4, 6, 10 Shooter Saeed Multi-Band Ligator®
INSTRUCTIONS FOR USE (IFU):
https://ifu.cookmedical.com/data/IFU_...
MORE INFO:
https://www.cookmedical.com/products/...
INTENDED USE
This device is used to endoscopically ligate esophageal varices at or above the gastroesophageal junction or to ligate internal hemorrhoids.
NOTES
This device is supplied non-sterile.
Do not use this device for any purpose other than stated intended use.
Store in a dry location, away from temperature extremes.
Use of this device restricted to a trained healthcare professional.
CONTRAINDICATIONS
Those specific to primary endoscopic procedure to be performed in gaining access to desired banding site.
Those specific to esophageal banding include, but are not limited to: cricopharyngeal or esophageal narrowing or stricture, tortuous esophagus, diverticula, known or suspected esophageal perforation, asymptomatic rings or webs, coagulopathy.
Those specific to hemorrhoidal banding include, but are not limited to: severe inflammatory bowel disease, portal hypertension.

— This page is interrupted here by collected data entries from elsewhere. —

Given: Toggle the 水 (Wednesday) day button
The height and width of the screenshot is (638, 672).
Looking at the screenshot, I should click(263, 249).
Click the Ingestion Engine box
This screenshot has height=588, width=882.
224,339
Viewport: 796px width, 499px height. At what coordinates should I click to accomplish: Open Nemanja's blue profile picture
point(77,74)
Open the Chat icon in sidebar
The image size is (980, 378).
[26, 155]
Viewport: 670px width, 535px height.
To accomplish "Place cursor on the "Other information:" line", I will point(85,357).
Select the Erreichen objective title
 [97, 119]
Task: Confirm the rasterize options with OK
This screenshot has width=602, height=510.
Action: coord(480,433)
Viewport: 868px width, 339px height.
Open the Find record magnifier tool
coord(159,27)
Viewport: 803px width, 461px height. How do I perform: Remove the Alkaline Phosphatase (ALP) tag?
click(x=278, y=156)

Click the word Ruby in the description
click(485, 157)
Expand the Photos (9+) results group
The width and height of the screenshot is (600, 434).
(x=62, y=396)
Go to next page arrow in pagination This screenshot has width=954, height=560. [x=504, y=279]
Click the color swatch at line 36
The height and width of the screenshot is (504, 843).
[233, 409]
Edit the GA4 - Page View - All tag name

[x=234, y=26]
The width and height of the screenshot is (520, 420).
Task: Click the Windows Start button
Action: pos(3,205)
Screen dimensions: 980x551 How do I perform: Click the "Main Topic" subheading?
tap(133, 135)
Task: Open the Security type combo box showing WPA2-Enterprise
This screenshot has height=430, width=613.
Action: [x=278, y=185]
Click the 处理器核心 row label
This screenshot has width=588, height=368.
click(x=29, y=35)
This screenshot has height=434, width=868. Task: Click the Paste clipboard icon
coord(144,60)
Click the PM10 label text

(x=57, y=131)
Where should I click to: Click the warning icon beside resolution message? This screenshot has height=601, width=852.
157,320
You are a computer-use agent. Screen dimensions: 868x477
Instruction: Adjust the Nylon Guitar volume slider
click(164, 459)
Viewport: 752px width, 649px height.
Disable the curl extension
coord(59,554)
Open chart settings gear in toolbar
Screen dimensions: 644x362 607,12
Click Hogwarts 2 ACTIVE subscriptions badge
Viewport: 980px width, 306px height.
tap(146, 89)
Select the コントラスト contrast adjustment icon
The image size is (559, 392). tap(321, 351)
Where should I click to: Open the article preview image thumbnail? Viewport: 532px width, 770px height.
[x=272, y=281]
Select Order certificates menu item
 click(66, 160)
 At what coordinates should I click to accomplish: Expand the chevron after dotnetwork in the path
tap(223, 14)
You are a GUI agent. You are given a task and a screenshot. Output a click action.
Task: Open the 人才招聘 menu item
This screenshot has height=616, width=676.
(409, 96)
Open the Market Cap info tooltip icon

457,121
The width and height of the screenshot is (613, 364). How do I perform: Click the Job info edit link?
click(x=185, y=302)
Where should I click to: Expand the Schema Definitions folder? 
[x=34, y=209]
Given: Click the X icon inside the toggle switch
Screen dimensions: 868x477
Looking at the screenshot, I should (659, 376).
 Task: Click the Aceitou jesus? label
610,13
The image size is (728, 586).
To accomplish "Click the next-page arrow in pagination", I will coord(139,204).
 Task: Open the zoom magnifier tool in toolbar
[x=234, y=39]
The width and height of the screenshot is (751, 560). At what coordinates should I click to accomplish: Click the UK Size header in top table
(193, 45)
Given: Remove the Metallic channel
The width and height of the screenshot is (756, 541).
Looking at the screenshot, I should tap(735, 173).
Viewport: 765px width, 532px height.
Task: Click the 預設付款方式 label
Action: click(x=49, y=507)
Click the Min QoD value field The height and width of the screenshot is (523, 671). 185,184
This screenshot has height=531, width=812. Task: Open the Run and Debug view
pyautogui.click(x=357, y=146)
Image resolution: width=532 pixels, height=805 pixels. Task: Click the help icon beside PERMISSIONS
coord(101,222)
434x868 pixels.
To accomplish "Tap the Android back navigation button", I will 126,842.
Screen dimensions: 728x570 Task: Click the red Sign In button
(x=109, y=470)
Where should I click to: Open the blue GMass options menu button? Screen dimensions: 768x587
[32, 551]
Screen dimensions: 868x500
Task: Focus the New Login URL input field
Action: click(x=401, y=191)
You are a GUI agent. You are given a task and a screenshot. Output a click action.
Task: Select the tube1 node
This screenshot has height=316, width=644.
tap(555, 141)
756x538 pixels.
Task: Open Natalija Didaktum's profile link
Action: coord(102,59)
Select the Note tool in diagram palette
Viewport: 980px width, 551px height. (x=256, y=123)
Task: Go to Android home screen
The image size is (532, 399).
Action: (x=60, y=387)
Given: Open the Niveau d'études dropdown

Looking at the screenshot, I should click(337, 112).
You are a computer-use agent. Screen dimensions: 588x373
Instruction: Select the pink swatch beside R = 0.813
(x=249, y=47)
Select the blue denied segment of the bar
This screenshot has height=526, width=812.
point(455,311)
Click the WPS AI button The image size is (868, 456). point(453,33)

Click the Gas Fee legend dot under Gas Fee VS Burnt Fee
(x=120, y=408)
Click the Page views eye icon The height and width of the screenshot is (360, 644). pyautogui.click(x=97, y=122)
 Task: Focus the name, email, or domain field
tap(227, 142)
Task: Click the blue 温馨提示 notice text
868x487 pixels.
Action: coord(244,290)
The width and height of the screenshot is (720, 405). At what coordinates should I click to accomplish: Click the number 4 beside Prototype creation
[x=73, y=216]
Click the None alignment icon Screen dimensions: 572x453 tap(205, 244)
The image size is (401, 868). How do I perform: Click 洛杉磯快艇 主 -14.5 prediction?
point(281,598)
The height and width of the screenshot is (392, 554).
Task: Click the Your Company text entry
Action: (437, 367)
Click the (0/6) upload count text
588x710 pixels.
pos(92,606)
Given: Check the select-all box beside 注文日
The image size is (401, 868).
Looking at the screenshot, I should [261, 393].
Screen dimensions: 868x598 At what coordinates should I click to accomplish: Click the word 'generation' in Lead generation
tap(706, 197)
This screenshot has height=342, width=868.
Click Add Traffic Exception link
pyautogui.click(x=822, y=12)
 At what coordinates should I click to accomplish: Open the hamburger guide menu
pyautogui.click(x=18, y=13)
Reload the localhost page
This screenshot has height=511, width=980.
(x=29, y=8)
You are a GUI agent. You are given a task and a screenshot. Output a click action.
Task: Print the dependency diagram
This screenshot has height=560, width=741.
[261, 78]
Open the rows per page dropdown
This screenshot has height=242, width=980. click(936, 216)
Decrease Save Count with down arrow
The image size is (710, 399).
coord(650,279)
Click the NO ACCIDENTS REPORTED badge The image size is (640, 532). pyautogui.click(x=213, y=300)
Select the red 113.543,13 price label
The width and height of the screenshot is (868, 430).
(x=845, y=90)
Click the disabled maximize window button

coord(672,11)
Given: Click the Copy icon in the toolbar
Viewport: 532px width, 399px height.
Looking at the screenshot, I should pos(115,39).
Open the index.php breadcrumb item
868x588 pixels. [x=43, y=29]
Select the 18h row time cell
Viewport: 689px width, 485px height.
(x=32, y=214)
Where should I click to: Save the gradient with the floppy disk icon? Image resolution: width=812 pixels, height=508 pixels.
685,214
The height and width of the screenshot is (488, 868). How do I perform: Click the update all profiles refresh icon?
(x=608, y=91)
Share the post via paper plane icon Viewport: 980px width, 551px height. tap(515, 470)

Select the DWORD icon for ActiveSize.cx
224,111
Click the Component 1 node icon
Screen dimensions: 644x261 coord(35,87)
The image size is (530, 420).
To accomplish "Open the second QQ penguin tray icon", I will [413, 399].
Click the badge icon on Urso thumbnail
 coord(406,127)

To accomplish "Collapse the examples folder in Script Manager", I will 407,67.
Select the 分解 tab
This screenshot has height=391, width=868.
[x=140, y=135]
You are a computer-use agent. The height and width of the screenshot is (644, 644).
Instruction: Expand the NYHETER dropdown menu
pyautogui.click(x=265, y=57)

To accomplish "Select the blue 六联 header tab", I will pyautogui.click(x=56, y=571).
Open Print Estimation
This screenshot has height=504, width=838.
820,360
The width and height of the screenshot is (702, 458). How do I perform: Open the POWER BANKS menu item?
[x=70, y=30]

Use of ligation bands is contraindicated in patients with a known hypersensitivity to latex.
WARNINGS
This device is designed for single use only. Attempts to reprocess, resterilize, and/or reuse may lead to device failure and/or transmission of disease.
If package is opened or damaged when received, do not use. Visually inspect with particular attention to kinks, bends and breaks. If an abnormality is detected that would prohibit proper working condition, do not use. Please notify Cook for return authorization.
POTENTIAL COMPLICATIONS
Those associated with gastrointestinal endoscopy include, but are not limited to: perforation, hemorrhage, aspiration, fever, infection, allergic reaction to medication, hypotension, respiratory depression or arrest, cardiac arrhythmia or arrest.
Those which can occur with esophageal banding include, but are not limited to: retrosternal pain, nausea, laryngeal laceration, esophageal perforation, stricture formation, obstruction.
Those which can occur with hemorrhoidal banding include, but are not limited to: severe pain, bleeding, urinary symptoms, swelling and edema, tissue ulceration, bands slipping off.
Hemorrhoidal banding may result in severe pain if the procedure is performed below the dentate line.
PRECAUTIONS
Refer to package label for minimum channel size required for this device.
Do not use with an overtube. Use with an overtube may result in mucosal pinching/entrapment and/or barrel detachment.
Band ligation may not be effective when applied to small varices.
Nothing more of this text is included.